Village in Kent, England

Horsmonden (/ˈhɔːrzmənˌdɛn/ HORZ-mən-DEN) is a village in the borough of Tunbridge Wells in Kent, England. The village is located in the Weald of Kent. It is situated on a road leading from Maidstone to Lamberhurst, three miles north of the latter place. The nearest railway station is Paddock Wood.

== History ==
The village's name is derived from the Anglo Saxon hors meaning 'horse', bune ('reed') or burna ('stream') and denn, a Kentish word meaning 'wooded pasture'. The village is first recorded as Horsbundenne around the turn of the twelfth century.

The village was an important centre of the post-medieval iron industry and the nearby Furnace Pond is one of the largest of the artificial lakes made to provide water power for the works. King Charles I visited the foundry in 1638 to watch a cannon being cast – a bronze four-pounder, forty-two inches long, now preserved in London's White Tower.

The village was home to Jane Austen's grandfather who lived at Broadford, a 15th-century clothmaster's hall, and several other of her relatives. The main Austen residence moved from Broadford to Capel Manor House which was constructed in 1860 but demolished in 1966. Many of the family's graves can be seen in the churchyard of St. Margaret's Church.

There is a Pavee horse fair held on the village green each year. In 2000, the local parish council with assistance of the then-Home Secretary Jack Straw, ruled that due to ongoing safety concerns, the fair would not go ahead and a 5-mile exclusion zone was put in place. However, due to protests and legal action from the wider Pavee community, this decision was overturned and the fairs resumed following a compromise between the travellers and the local authorities in 2001.

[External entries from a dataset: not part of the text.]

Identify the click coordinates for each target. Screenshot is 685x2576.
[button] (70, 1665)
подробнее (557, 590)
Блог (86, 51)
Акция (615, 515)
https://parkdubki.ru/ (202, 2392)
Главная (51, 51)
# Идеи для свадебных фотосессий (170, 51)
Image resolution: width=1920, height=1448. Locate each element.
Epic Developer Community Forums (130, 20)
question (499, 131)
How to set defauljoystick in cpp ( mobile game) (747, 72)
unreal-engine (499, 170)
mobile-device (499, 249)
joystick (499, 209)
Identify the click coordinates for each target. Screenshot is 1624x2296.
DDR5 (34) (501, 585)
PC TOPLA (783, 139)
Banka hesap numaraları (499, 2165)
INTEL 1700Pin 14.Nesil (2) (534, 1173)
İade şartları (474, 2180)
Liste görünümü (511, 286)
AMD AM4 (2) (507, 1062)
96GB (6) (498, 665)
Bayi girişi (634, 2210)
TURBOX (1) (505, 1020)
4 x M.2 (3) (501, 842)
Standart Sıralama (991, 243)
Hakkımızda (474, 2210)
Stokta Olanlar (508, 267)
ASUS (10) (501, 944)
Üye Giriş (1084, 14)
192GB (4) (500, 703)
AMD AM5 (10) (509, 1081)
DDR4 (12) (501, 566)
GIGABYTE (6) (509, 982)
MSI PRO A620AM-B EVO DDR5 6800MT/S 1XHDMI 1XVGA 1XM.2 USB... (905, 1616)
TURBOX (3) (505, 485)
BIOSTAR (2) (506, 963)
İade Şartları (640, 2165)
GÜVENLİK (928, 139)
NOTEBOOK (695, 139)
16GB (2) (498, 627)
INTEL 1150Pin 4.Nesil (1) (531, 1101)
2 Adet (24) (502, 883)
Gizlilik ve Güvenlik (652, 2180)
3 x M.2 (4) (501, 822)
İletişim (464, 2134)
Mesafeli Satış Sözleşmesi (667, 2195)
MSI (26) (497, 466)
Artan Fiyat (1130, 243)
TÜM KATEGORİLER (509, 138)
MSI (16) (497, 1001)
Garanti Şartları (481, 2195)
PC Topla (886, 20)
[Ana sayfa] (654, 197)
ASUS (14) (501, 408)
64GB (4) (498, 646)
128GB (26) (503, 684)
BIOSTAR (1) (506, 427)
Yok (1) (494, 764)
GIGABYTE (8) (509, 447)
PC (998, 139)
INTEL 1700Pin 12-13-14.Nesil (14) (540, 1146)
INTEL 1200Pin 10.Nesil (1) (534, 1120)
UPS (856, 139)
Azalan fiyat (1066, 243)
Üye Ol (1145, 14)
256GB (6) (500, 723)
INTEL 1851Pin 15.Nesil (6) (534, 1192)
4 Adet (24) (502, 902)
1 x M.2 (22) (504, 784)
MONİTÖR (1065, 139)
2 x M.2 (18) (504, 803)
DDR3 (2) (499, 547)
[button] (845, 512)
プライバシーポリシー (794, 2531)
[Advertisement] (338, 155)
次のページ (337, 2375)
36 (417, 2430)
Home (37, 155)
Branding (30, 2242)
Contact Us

St Margaret's Church is located some distance away from the centre of the village, towards the neighbouring village of Goudhurst.

Just outside the village is the 16th-century National Trust property Sprivers, which has an open garden at specific dates as part of the National Gardens Scheme.

==Public transport==

When the branch railway line to Hawkhurst was operating, there was a railway station for the village. However Horsmonden railway station closed in 1961. The station site is now used as a garage called "Old Station Garage" and the stationmaster's house is now a private residence.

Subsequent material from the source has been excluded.